Richard Brenneke: A businessman from Portland, Ore., Brenneke claims to have worked for the CIA for 18 years as a contract operative. He met Honegger in August 1988 in Washington, where she told him about her theories on the October Surprise. Brenneke, astonishingly enough, claimed he had been present when the deal was done. He said the meeting had taken place in Paris, at the Hotel Raphael, on Oct. 19, 1980. And Brenneke confirmed what Honegger already thought: William Casey, then Reagan's campaign manager and later CIA director during Iran-contra, had represented the Reagan-Bush campaign. Donald Gregg, then a member of Jimmy Carter's National Security Council staff and later a national-security adviser for Vice President Bush, had been there, too. The Iranians were two arms dealers, Manucher Ghorbanifar and Cyrus Hasehmi.

Then, two weeks later, Bani Sadr expanded his previous story. In Playboy magazine, Bani Sadr made the most surprising charge so far--George Bush was also present in Paris. (In a scathing story on the October Surprise, The New Republic reported last week that Bani Sadr has now retracted his claim that Bush was present.) Brenneke said he, too, could confirm that Bush was in Paris--and he said so, under oath, in Denver on Sept. 23, 1988.

Brenneke was testifying on behalf of Heinrich Rupp, 58, a pilot and gold dealer who had been convicted of bank fraud. Rupp was an old friend, Brenneke said, the two had been involved in covert ops for the CIA. Brenneke gave sensational testimony. He said he had worked for the CIA for 18 years, until 1985. He said that on Oct. 19, 1980, Rupp had flown `Mr. Bush, Mr. Casey and a number of other people to Paris, France, from the United States for a meeting with Iranian representatives.' Brenneke said he had been directly involved in one of what he said were three meetings with the Iranians. He listed the Americans as Bush, Casey, Donald Gregg and Richard Allen. He said the Iranians included Hashemi Rafsanjani, who was then speaker of the Iranian Parliament and now president of Iran, and Cyrus Hashemi.

Brenneke's testimony made news--and among those who read it, with mounting fury, was the investigator from Sen. John Kerry's subcommittee, Jack Blum. Blum has spent thousands of hours checking what Brenneke had told him and had begun to believe that Brenneke was a fraud.
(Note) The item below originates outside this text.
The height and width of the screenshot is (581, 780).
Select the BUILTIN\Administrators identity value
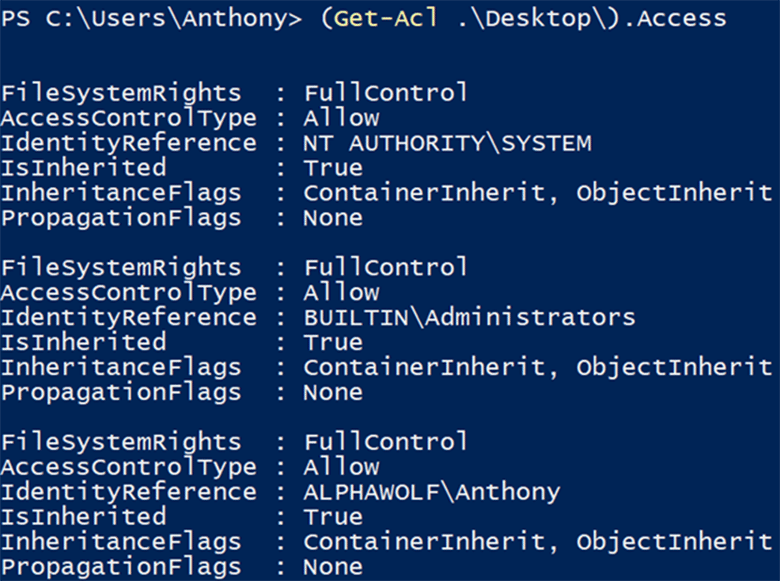click(469, 318)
The final proof, for Blum, came when be read Brenneke's assurance to the judge in Denver. `I will say, your honor, I have made these statements to Senator Kerry's committee and the United States Senate--again, under oath. * * *' Blum knew that was not true: Brenneke had never mentioned any involvement in the October Surprise. Blum pressed the U.S. attorney's office in Denver to file perjury charges, and Brenneke was indicted in May 1989.

The trial, in April 1990, pitted Brenneke against the U.S. government--and the government lost. Donald Gregg, now U.S. ambassador to South Korea, testified he had not been in Paris on Oct. 19 or 20, 1980. Two of Casey's former secretaries said he had not been out of the country at that time. Two Secret Service agents said they were guarding Bush on the campaign trail when the meetings allegedly took place. A CIA records specialist said there was no trace that Brenneke had ever worked for the agency. But the government's case was sloppy, and Brenneke's lawyers played on the jury's doubts so skillfully that Brenneke was acquitted. In the process, he said he never meant to testify that he had actually seen Bush in Paris--only that he had been told Bush was there.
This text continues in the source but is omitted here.